# Actions to take:
1. Below, in the passage about the caregivers' workout program, write out everything from "Yes, nuns are" down to "Dr. Herbert Benson." word for word.
2. Carry on the passage about the caregivers' workout program, starting after its last sentence.

*** Passage to read Section Begins ***

Newswise — Based on the belief that a sedentary lifestyle is deadly, Debbie Mandel, M.A. created a stress-management/ strength training program for caregivers who have a 20% higher risk of mortality than the rest of the population. The radical new program, which urges the caregiver to take care of herself, is delineated in her radical new book, Changing Habits: The Caregivers’ Total Workout  

The program originated and was tested in a Dominican convent (a controlled community) and the book makes it possible for the rest of 44 million caregivers to alleviate stress, stimulate the mind and improve the immune system.

Yes, nuns are stressed, overweight and overworked. And so Mandel enters the convent, a spiritual/intellectual community who perceive the body as an anchor to the soul, whose members meditate and pray daily, but don’t smoke. She brought the following into the equation: Her triple A program, Activity Alleviates Anxiety (strength training and cardio) using the body’s own resistance, a rainbow diet of fruits and vegetables along with lean protein and complex carbohydrates and a series of stress-management sessions rooted in personal empowerment and reinterpreting negatives into positives as emphasized by Dr. Herbert Benson.

*** Passage to read Section Ends ***
*** Stored data Section Begins ***

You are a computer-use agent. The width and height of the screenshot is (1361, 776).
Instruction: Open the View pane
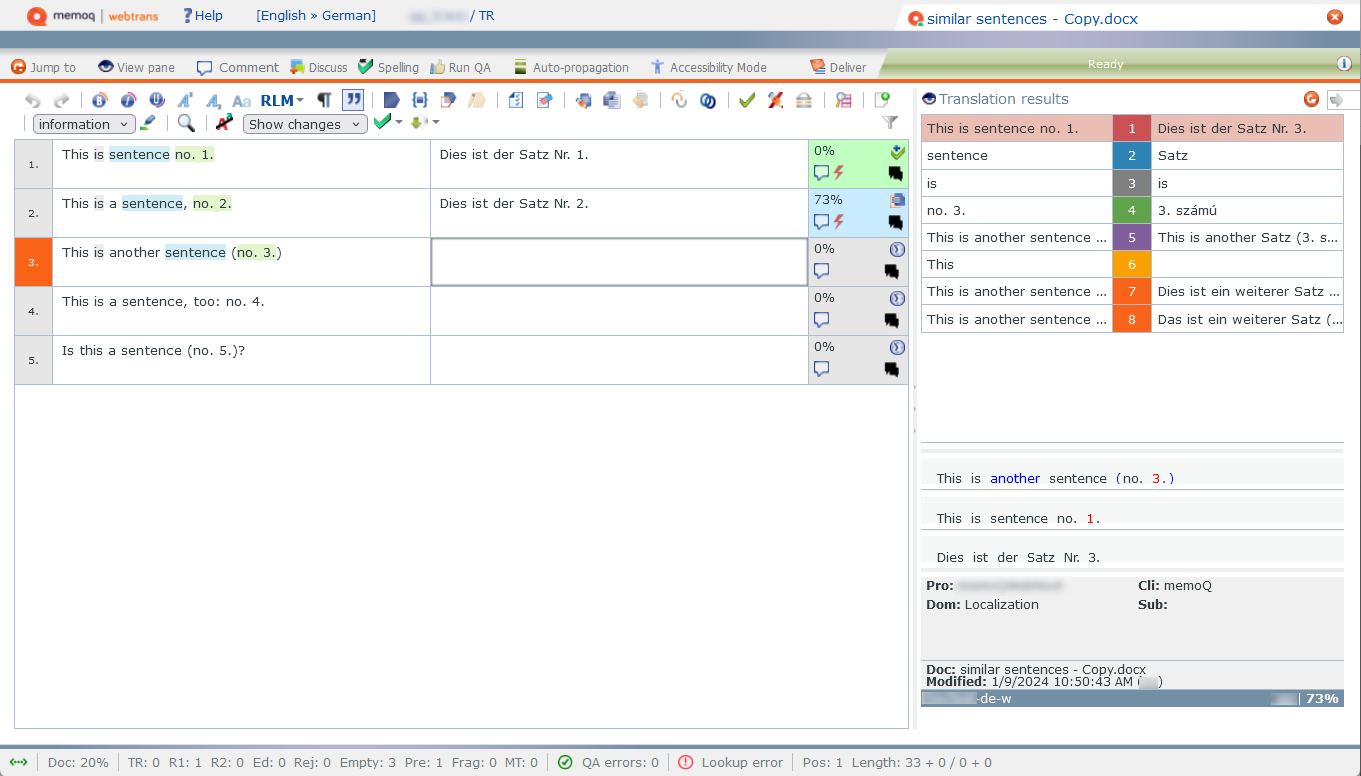click(136, 67)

*** Stored data Section Ends ***

# Replies:
1.
Yes, nuns are stressed, overweight and overworked. And so Mandel enters the convent, a spiritual/intellectual community who perceive the body as an anchor to the soul, whose members meditate and pray daily, but don’t smoke. She brought the following into the equation: Her triple A program, Activity Alleviates Anxiety (strength training and cardio) using the body’s own resistance, a rainbow diet of fruits and vegetables along with lean protein and complex carbohydrates and a series of stress-management sessions rooted in personal empowerment and reinterpreting negatives into positives as emphasized by Dr. Herbert Benson.

2.
 

The results
The nuns ages 55-90 loved the exercise, felt happier and stimulated, ate more consciously and experienced improvements in activities of daily living. An eighty-five year old nun for the first time in years was able to navigate the long convent hallways without her walker. The nuns in the early-middle stages of Alzheimer’s Disease improved in both coordination and speech. Since Mandel was a caregiver to two parents with Alzheimer’s, she was able to incorporate many of her personal observations into the heart of the program.